>>

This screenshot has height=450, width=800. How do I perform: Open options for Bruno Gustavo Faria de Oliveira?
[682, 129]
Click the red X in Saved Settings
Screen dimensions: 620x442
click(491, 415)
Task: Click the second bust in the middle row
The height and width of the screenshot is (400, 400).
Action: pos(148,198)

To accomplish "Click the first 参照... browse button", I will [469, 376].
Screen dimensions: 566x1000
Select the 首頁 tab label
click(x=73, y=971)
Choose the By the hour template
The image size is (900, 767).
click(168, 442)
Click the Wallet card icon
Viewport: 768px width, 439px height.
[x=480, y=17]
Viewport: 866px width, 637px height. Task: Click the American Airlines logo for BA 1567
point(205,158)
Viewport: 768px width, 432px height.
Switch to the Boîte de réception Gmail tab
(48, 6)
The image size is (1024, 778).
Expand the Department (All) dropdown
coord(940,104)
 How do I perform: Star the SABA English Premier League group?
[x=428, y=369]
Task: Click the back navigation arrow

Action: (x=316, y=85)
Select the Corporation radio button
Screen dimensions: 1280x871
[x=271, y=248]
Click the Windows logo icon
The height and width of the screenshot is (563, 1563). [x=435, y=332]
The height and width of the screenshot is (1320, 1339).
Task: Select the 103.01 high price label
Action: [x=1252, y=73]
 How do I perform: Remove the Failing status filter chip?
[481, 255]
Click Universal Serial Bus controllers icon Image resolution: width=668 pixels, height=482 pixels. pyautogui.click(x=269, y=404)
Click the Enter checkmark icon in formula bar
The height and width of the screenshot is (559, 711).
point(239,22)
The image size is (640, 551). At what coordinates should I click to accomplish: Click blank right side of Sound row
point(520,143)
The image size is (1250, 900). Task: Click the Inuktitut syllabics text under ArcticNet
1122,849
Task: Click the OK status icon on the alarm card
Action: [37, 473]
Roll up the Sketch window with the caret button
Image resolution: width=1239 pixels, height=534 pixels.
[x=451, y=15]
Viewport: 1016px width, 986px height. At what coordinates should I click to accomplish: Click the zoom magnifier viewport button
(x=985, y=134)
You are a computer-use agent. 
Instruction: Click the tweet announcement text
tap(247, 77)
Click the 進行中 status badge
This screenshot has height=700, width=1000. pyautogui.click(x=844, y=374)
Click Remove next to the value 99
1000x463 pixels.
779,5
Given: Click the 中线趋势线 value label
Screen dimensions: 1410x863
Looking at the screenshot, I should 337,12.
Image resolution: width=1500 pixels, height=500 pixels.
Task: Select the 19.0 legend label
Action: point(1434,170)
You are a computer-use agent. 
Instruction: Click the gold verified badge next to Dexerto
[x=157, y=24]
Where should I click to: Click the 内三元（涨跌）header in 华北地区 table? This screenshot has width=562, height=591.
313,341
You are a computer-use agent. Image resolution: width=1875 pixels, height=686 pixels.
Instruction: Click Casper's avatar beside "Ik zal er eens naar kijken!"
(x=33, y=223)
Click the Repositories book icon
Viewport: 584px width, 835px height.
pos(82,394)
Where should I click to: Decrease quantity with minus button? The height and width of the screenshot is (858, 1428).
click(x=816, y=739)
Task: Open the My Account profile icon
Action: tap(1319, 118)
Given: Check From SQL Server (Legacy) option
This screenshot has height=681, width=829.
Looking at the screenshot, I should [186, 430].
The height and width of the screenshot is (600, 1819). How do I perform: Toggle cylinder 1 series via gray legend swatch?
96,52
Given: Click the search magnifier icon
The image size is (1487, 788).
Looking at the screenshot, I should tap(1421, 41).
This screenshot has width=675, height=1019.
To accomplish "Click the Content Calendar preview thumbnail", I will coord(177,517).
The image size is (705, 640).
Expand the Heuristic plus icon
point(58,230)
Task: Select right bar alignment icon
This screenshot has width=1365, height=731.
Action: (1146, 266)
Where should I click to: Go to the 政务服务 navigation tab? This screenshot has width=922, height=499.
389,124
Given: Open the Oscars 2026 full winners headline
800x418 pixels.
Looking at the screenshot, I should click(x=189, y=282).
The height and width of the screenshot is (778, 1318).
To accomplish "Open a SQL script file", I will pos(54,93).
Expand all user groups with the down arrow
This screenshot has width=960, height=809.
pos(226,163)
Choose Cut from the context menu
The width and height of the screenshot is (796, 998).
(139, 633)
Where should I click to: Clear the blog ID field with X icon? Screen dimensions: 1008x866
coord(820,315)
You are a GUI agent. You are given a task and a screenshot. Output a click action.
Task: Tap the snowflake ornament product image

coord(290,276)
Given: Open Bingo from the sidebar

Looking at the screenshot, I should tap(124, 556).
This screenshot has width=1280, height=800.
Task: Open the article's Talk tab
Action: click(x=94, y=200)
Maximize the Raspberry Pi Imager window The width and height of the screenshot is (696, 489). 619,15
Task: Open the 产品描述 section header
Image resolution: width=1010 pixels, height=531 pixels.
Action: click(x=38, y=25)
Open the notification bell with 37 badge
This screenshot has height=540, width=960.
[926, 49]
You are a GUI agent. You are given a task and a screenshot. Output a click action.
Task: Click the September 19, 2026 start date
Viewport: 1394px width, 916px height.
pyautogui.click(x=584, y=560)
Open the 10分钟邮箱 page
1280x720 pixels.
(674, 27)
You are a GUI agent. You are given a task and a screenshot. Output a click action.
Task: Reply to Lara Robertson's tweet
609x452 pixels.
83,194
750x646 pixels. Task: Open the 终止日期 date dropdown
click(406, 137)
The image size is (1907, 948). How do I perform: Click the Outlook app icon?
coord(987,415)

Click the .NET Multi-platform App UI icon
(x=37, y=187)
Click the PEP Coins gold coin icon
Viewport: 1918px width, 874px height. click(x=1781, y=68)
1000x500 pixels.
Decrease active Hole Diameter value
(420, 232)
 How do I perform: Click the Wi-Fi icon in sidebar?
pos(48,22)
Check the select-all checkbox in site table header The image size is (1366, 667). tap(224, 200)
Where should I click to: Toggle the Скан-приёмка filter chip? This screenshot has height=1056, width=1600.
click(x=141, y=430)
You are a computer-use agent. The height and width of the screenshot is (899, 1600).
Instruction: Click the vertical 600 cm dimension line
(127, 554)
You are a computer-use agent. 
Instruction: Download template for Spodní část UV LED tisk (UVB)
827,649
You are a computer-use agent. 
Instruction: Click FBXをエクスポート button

<<

* [What this task involves] All of the data needs to be printed once more, exactly.

* [Result]
This screenshot has height=450, width=800. How do I perform: Open options for Bruno Gustavo Faria de Oliveira?
[682, 129]
Click the red X in Saved Settings
Screen dimensions: 620x442
click(491, 415)
Task: Click the second bust in the middle row
The height and width of the screenshot is (400, 400).
Action: pos(148,198)

To accomplish "Click the first 参照... browse button", I will [469, 376].
Screen dimensions: 566x1000
Select the 首頁 tab label
click(x=73, y=971)
Choose the By the hour template
The image size is (900, 767).
click(168, 442)
Click the Wallet card icon
Viewport: 768px width, 439px height.
[x=480, y=17]
Viewport: 866px width, 637px height. Task: Click the American Airlines logo for BA 1567
point(205,158)
Viewport: 768px width, 432px height.
Switch to the Boîte de réception Gmail tab
(48, 6)
The image size is (1024, 778).
Expand the Department (All) dropdown
coord(940,104)
 How do I perform: Star the SABA English Premier League group?
[x=428, y=369]
Task: Click the back navigation arrow

Action: (x=316, y=85)
Select the Corporation radio button
Screen dimensions: 1280x871
[x=271, y=248]
Click the Windows logo icon
The height and width of the screenshot is (563, 1563). [x=435, y=332]
The height and width of the screenshot is (1320, 1339).
Task: Select the 103.01 high price label
Action: [x=1252, y=73]
 How do I perform: Remove the Failing status filter chip?
[481, 255]
Click Universal Serial Bus controllers icon Image resolution: width=668 pixels, height=482 pixels. pyautogui.click(x=269, y=404)
Click the Enter checkmark icon in formula bar
The height and width of the screenshot is (559, 711).
point(239,22)
The image size is (640, 551). At what coordinates should I click to accomplish: Click blank right side of Sound row
point(520,143)
The image size is (1250, 900). Task: Click the Inuktitut syllabics text under ArcticNet
1122,849
Task: Click the OK status icon on the alarm card
Action: [37, 473]
Roll up the Sketch window with the caret button
Image resolution: width=1239 pixels, height=534 pixels.
[x=451, y=15]
Viewport: 1016px width, 986px height. At what coordinates should I click to accomplish: Click the zoom magnifier viewport button
(x=985, y=134)
You are a computer-use agent. 
Instruction: Click the tweet announcement text
tap(247, 77)
Click the 進行中 status badge
This screenshot has height=700, width=1000. pyautogui.click(x=844, y=374)
Click Remove next to the value 99
1000x463 pixels.
779,5
Given: Click the 中线趋势线 value label
Screen dimensions: 1410x863
Looking at the screenshot, I should 337,12.
Image resolution: width=1500 pixels, height=500 pixels.
Task: Select the 19.0 legend label
Action: point(1434,170)
You are a computer-use agent. 
Instruction: Click the gold verified badge next to Dexerto
[x=157, y=24]
Where should I click to: Click the 内三元（涨跌）header in 华北地区 table? This screenshot has width=562, height=591.
313,341
You are a computer-use agent. Image resolution: width=1875 pixels, height=686 pixels.
Instruction: Click Casper's avatar beside "Ik zal er eens naar kijken!"
(x=33, y=223)
Click the Repositories book icon
Viewport: 584px width, 835px height.
pos(82,394)
Where should I click to: Decrease quantity with minus button? The height and width of the screenshot is (858, 1428).
click(x=816, y=739)
Task: Open the My Account profile icon
Action: tap(1319, 118)
Given: Check From SQL Server (Legacy) option
This screenshot has height=681, width=829.
Looking at the screenshot, I should [186, 430].
The height and width of the screenshot is (600, 1819). How do I perform: Toggle cylinder 1 series via gray legend swatch?
96,52
Given: Click the search magnifier icon
The image size is (1487, 788).
Looking at the screenshot, I should tap(1421, 41).
This screenshot has width=675, height=1019.
To accomplish "Click the Content Calendar preview thumbnail", I will coord(177,517).
The image size is (705, 640).
Expand the Heuristic plus icon
point(58,230)
Task: Select right bar alignment icon
This screenshot has width=1365, height=731.
Action: (1146, 266)
Where should I click to: Go to the 政务服务 navigation tab? This screenshot has width=922, height=499.
389,124
Given: Open the Oscars 2026 full winners headline
800x418 pixels.
Looking at the screenshot, I should click(x=189, y=282).
The height and width of the screenshot is (778, 1318).
To accomplish "Open a SQL script file", I will pos(54,93).
Expand all user groups with the down arrow
This screenshot has width=960, height=809.
pos(226,163)
Choose Cut from the context menu
The width and height of the screenshot is (796, 998).
(139, 633)
Where should I click to: Clear the blog ID field with X icon? Screen dimensions: 1008x866
coord(820,315)
You are a GUI agent. You are given a task and a screenshot. Output a click action.
Task: Tap the snowflake ornament product image

coord(290,276)
Given: Open Bingo from the sidebar

Looking at the screenshot, I should tap(124, 556).
This screenshot has width=1280, height=800.
Task: Open the article's Talk tab
Action: click(x=94, y=200)
Maximize the Raspberry Pi Imager window The width and height of the screenshot is (696, 489). 619,15
Task: Open the 产品描述 section header
Image resolution: width=1010 pixels, height=531 pixels.
Action: click(x=38, y=25)
Open the notification bell with 37 badge
This screenshot has height=540, width=960.
[926, 49]
You are a GUI agent. You are given a task and a screenshot. Output a click action.
Task: Click the September 19, 2026 start date
Viewport: 1394px width, 916px height.
pyautogui.click(x=584, y=560)
Open the 10分钟邮箱 page
1280x720 pixels.
(674, 27)
You are a GUI agent. You are given a task and a screenshot. Output a click action.
Task: Reply to Lara Robertson's tweet
609x452 pixels.
83,194
750x646 pixels. Task: Open the 终止日期 date dropdown
click(406, 137)
The image size is (1907, 948). How do I perform: Click the Outlook app icon?
coord(987,415)

Click the .NET Multi-platform App UI icon
(x=37, y=187)
Click the PEP Coins gold coin icon
Viewport: 1918px width, 874px height. click(x=1781, y=68)
1000x500 pixels.
Decrease active Hole Diameter value
(420, 232)
 How do I perform: Click the Wi-Fi icon in sidebar?
pos(48,22)
Check the select-all checkbox in site table header The image size is (1366, 667). tap(224, 200)
Where should I click to: Toggle the Скан-приёмка filter chip? This screenshot has height=1056, width=1600.
click(x=141, y=430)
You are a computer-use agent. The height and width of the screenshot is (899, 1600).
Instruction: Click the vertical 600 cm dimension line
(127, 554)
You are a computer-use agent. 
Instruction: Download template for Spodní část UV LED tisk (UVB)
827,649
You are a computer-use agent. 
Instruction: Click FBXをエクスポート button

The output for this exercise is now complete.